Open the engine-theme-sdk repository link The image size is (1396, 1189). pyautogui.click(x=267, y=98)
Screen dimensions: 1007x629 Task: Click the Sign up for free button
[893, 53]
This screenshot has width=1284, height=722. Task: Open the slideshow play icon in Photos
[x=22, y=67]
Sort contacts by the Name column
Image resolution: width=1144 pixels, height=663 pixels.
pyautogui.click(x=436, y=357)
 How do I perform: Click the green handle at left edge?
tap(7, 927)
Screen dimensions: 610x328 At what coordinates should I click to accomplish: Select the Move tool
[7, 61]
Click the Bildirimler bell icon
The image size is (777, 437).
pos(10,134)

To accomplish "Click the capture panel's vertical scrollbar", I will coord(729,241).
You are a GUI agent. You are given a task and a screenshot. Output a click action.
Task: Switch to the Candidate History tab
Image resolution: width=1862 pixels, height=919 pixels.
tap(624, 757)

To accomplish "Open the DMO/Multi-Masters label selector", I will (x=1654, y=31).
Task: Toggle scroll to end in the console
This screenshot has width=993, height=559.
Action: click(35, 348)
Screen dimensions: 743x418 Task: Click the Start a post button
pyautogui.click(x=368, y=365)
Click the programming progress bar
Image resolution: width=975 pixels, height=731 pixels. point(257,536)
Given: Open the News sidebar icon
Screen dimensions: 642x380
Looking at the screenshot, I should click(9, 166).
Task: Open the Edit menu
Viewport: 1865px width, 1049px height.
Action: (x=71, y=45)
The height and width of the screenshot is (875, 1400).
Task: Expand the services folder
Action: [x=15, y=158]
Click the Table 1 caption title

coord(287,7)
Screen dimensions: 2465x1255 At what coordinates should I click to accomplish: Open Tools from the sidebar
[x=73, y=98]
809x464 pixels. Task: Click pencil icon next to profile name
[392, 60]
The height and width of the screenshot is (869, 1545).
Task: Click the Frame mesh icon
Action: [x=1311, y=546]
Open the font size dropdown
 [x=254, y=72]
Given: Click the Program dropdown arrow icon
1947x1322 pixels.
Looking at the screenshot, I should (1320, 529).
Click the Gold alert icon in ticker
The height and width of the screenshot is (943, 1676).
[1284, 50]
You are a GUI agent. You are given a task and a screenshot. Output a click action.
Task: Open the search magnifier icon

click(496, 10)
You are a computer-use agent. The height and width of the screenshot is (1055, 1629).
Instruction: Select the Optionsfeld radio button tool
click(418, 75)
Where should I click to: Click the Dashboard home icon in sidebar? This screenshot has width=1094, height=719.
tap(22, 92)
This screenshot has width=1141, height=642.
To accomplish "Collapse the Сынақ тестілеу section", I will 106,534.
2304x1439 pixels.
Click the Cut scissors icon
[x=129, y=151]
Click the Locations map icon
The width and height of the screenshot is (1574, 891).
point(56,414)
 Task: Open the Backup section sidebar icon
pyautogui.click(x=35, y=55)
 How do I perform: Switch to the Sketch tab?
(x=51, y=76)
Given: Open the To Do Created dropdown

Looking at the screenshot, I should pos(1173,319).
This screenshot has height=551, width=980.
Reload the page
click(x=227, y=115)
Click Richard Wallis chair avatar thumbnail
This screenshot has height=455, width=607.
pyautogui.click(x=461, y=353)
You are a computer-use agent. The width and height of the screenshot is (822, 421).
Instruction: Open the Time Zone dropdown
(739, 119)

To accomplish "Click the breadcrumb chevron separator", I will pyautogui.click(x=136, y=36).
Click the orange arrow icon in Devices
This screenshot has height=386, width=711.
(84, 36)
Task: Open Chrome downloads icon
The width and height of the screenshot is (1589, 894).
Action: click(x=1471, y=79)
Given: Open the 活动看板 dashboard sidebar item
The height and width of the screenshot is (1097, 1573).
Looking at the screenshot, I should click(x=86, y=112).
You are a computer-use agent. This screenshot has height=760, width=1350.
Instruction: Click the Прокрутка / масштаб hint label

━━━━━━━━

Please copy out every entry word for word.

Open the engine-theme-sdk repository link The image size is (1396, 1189). pyautogui.click(x=267, y=98)
Screen dimensions: 1007x629 Task: Click the Sign up for free button
[893, 53]
This screenshot has width=1284, height=722. Task: Open the slideshow play icon in Photos
[x=22, y=67]
Sort contacts by the Name column
Image resolution: width=1144 pixels, height=663 pixels.
pyautogui.click(x=436, y=357)
 How do I perform: Click the green handle at left edge?
tap(7, 927)
Screen dimensions: 610x328 At what coordinates should I click to accomplish: Select the Move tool
[7, 61]
Click the Bildirimler bell icon
The image size is (777, 437).
pos(10,134)

To accomplish "Click the capture panel's vertical scrollbar", I will coord(729,241).
You are a GUI agent. You are given a task and a screenshot. Output a click action.
Task: Switch to the Candidate History tab
Image resolution: width=1862 pixels, height=919 pixels.
tap(624, 757)

To accomplish "Open the DMO/Multi-Masters label selector", I will (x=1654, y=31).
Task: Toggle scroll to end in the console
This screenshot has width=993, height=559.
Action: click(35, 348)
Screen dimensions: 743x418 Task: Click the Start a post button
pyautogui.click(x=368, y=365)
Click the programming progress bar
Image resolution: width=975 pixels, height=731 pixels. point(257,536)
Given: Open the News sidebar icon
Screen dimensions: 642x380
Looking at the screenshot, I should click(9, 166).
Task: Open the Edit menu
Viewport: 1865px width, 1049px height.
Action: (x=71, y=45)
The height and width of the screenshot is (875, 1400).
Task: Expand the services folder
Action: [x=15, y=158]
Click the Table 1 caption title

coord(287,7)
Screen dimensions: 2465x1255 At what coordinates should I click to accomplish: Open Tools from the sidebar
[x=73, y=98]
809x464 pixels. Task: Click pencil icon next to profile name
[392, 60]
The height and width of the screenshot is (869, 1545).
Task: Click the Frame mesh icon
Action: [x=1311, y=546]
Open the font size dropdown
 [x=254, y=72]
Given: Click the Program dropdown arrow icon
1947x1322 pixels.
Looking at the screenshot, I should (1320, 529).
Click the Gold alert icon in ticker
The height and width of the screenshot is (943, 1676).
[1284, 50]
You are a GUI agent. You are given a task and a screenshot. Output a click action.
Task: Open the search magnifier icon

click(496, 10)
You are a computer-use agent. The height and width of the screenshot is (1055, 1629).
Instruction: Select the Optionsfeld radio button tool
click(418, 75)
Where should I click to: Click the Dashboard home icon in sidebar? This screenshot has width=1094, height=719.
tap(22, 92)
This screenshot has width=1141, height=642.
To accomplish "Collapse the Сынақ тестілеу section", I will 106,534.
2304x1439 pixels.
Click the Cut scissors icon
[x=129, y=151]
Click the Locations map icon
The width and height of the screenshot is (1574, 891).
point(56,414)
 Task: Open the Backup section sidebar icon
pyautogui.click(x=35, y=55)
 How do I perform: Switch to the Sketch tab?
(x=51, y=76)
Given: Open the To Do Created dropdown

Looking at the screenshot, I should pos(1173,319).
This screenshot has height=551, width=980.
Reload the page
click(x=227, y=115)
Click Richard Wallis chair avatar thumbnail
This screenshot has height=455, width=607.
pyautogui.click(x=461, y=353)
You are a computer-use agent. The width and height of the screenshot is (822, 421).
Instruction: Open the Time Zone dropdown
(739, 119)

To accomplish "Click the breadcrumb chevron separator", I will pyautogui.click(x=136, y=36).
Click the orange arrow icon in Devices
This screenshot has height=386, width=711.
(84, 36)
Task: Open Chrome downloads icon
The width and height of the screenshot is (1589, 894).
Action: click(x=1471, y=79)
Given: Open the 活动看板 dashboard sidebar item
The height and width of the screenshot is (1097, 1573).
Looking at the screenshot, I should click(x=86, y=112).
You are a computer-use agent. This screenshot has height=760, width=1350.
Instruction: Click the Прокрутка / масштаб hint label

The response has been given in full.